The present study aimed to develop this mAb from a laboratory-based application towards a biosensor platform. We combined the selectivity of this mAb with sensitivity of biosensor, setting the basis for future point-of-care application. Biosensors are promising options due to their high sensitivity, low cost, and amenability to miniaturisation. Through a point-of-care application, samples would not need to be sent to distant laboratories, greatly reducing the time and cost for HLA-B*57:01 screening.

2. Materials and Methods

2.1. Overall Design

The central design of the platform comprises of an interdigitated electrode (IDE) sensor functionalized with an antibody targeting against specific cell surface protein. The IDE sensors were fabricated via UV lithography at low cost and have previously demonstrated sensitivity for label-free detection of various biomolecules [18,19,20,21,22].
For HLA-B*57:01 cell detection, the mAb 3E12 was immobilized on the IDE sensor surface. Cell overexpressing HLA-B*57:01 protein on the surface bound to 3E12 on the sensor. The binding of cells to the antibody resulted in changes in signal impedance of the IDE sensor. The changes in signal impedance were detected by a lock-in amplifier (Figure 1).
A cross-sectional view of the measurement setup illustrates detection of captured HLA-B*57:01 cells in a sample medium with the sensing area. Probe electrodes were placed to deliver excitation current to and to measure electrical signals from the sensors.
There were two experimental stages in this study. Stage I involved proof-of-concept experiments followed by optimisation of the experimental parameters using cultured cell lines with and without HLA-B*57:01 expression. The cell capture conditions were optimized on a glass surface followed by signal characterisation of the capture on an IDE sensor. The parameters developed in stage I were evaluated in stage II using human peripheral blood mononuclear cells (PBMC) of known HLA genotypes. The study was approved by The University of Melbourne ethics committee (ethics ID 1443204.4).

2.2. Samples

2.2.1. Cell Lines

Human lymphoblastoid HLA Class I-reduced cell lines (C1R) overexpressing HLA-B*57:01 or HLA-B*15:02, were cultured in Roswell Park Memorial Institute (RPMI) media (Thermo Fisher Scientific, MA, USA) supplemented with 2 mM Minimum Essential Medium (MEM) non-essential amino acid solution (Thermo Fisher), 100 mM (4-(2-hydroxyethyl)-1-piperazineethanesulfonic acid (HEPES) (ICN Biochemicals, Aurora, OH, USA), 2 mM l-glutamine (Merck, Darmstadt, Germany), 0.6 mg/L benzylpenicillin (CSL, Melbourne, Australia), 1 mg/L streptomycin (CSL), 50 µM 2-mercaptoethanol (Merck) and 10% FBS (CSL, Melbourne) with 1% G418 selection antibiotic (Thermo Fisher) and were kept in humid conditions at 37 °C, 5% CO2.

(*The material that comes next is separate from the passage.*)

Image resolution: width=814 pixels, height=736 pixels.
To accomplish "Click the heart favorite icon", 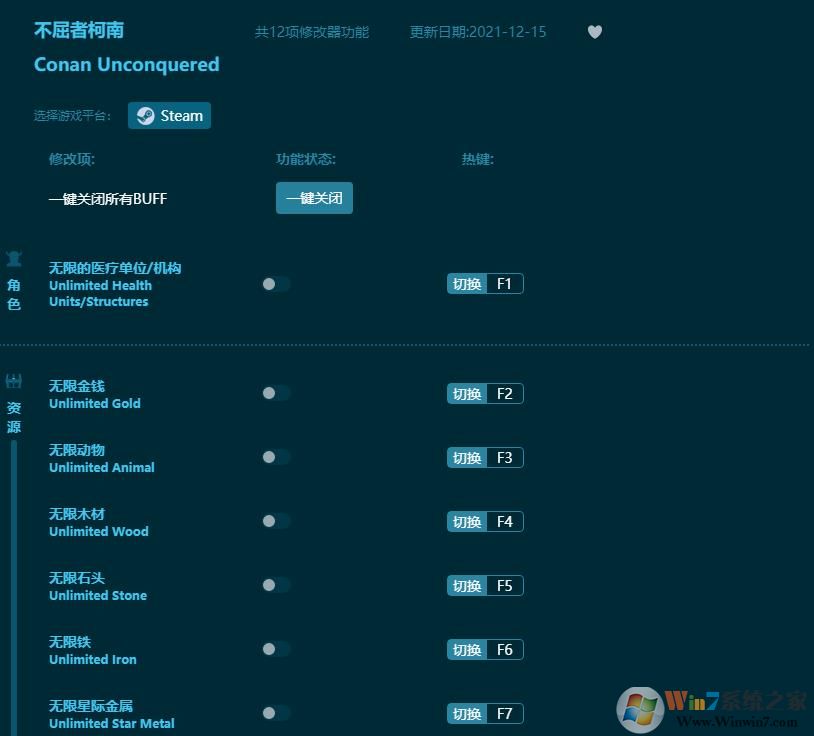I will tap(594, 31).
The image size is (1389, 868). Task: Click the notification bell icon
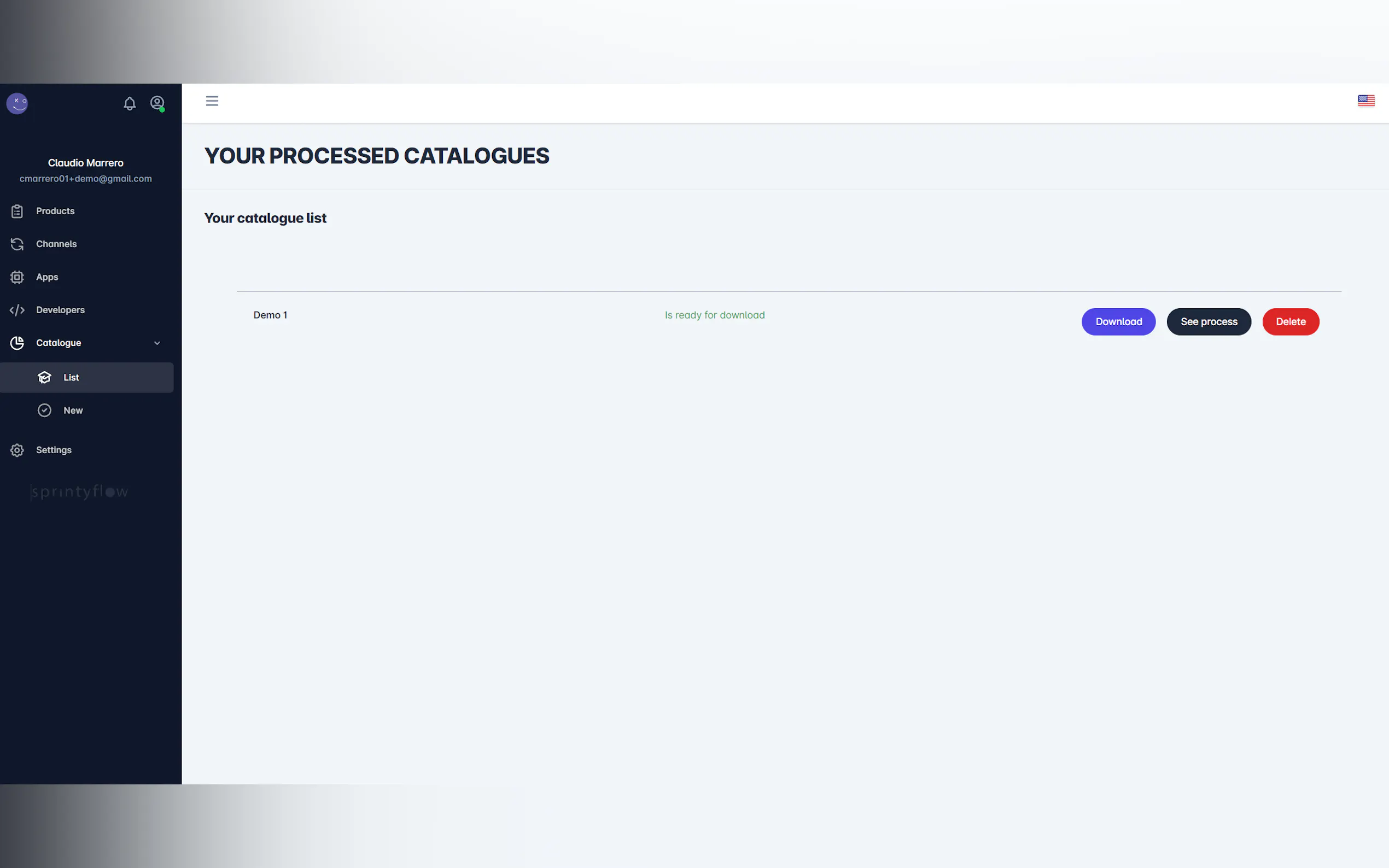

2.2.2. Isolated PBMC Samples

PBMCs were prepared from blood samples of healthy donors and isolated via the standard Ficoll-Paque and density-gradient centrifugation method. Isolated cells were stored in liquid nitrogen until use. Samples were rapidly thawed with RPMI media, pelleted and supernatant removed. Cells were resuspended in RPMI (10% FCS) and kept in humid conditions at 37 °C, 5% CO2.

2.3. Antibody

The mAb, 3E12, was functionalized on glass and an IDE sensor. The antibody was previously produced by our group [17] against the HLA-B17 serotype, which comprises of B*57:01 and B*58:01.

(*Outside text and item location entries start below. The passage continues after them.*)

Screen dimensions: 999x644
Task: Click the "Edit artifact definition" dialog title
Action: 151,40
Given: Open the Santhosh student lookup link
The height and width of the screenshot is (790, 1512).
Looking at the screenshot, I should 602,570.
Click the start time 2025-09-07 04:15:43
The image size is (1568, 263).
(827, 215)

2.4. Functionalization of Glass Surface

To attach the 3E12 antibody, the glass slides were first cleaned with ethanol and acetone at a 50:50 ratio, sonicated for 5 min and air dried. Slides were incubated for 1 h in 2% (3-aminopropyl) triethoxysilane (APTES) (Merck) in 95% ethanol, washed in 1% Phosphate Buffered Solution (PBS) and incubated in 2.5% glutaraldehyde (Merck) in distilled water for 2 h. Following incubation, the slides were washed in distilled water and the antibodies were immobilized at 100 µg/mL on the surface overnight at 4 °C. After incubation, the slides were washed with PBS and incubated for 1 h in 1% ethanolamine. Finally, the slides were washed and kept in PBS.

2.5. Fabrication and Functionalization of IDE Sensor

2.5.1. Sensor Fabrication

The IDE sensors were fabricated at the Melbourne Centre for Nanofabrication (Clayton, Victoria, Australia) using UV-lithography on BOROFLOAT glass wafers [18,19,20,21]. Each IDE sensor consisted of paired electrode arrays with a finger length of 980 µm, a finger width of 8 µm and a gap width of 8 µm. An additional level of SiO2 (25 nm thickness) was deposited through e-beam evaporation.

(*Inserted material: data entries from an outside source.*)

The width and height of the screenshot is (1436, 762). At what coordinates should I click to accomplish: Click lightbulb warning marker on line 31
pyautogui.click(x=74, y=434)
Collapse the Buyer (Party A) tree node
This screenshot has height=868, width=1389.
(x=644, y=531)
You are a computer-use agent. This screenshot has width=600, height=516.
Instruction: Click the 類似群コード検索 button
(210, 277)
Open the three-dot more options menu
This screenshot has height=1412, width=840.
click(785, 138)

2.5.2. Sensor Functionalization

The fabricated sensors were washed with acetone, isopropyl alcohol and H2O, and dried under nitrogen gas. Sensors were then plasma treated (PE-25 Plasma Etch, NV, USA) with argon (75%) and oxygen (25%) for 5 min at 50 W power, and 30 cc/min flow rate. The sensors were then functionalized in accordance to our established protocols [18,19,20,21]. Briefly, sensors were incubated in filtered (Corning® 0.2 μm) 2% APTES in ethanol solution for 1 h, followed by 3 × 5 min washes in 100% ethanol with gentle shaking. Sensors were then incubated in filtered 2.5% glutaraldehyde solution for 2 h, followed by 3 × 5 min wash in PBS with gentle shaking and dried under nitrogen gas. Antibodies were then incubated on sensing area at 100 µg/mL at 4 °C overnight. After incubation, the slides were washed with PBS and incubated for 1 h in 1% ethanolamine before washed and stored in PBS.

2.6. Cell Capture Assay

The cell lines or PBMCs, depending on experimental stages, were incubated at 160 cells/µL in a glass or sensor surface in their respective culture media at 37 °C. After the applicable incubation time, the slides or sensors were washed three times in PBS and counted under a microscope in PBS.

2.7. Cell Counting

Images of slides or sensors with captured cells were taken at 50× magnification by inverted microscope using Axio Image software. Cell counts were performed on an area of 0.5 mm2 using ImageJ software, utilizing threshold adjustment and article analysis tools.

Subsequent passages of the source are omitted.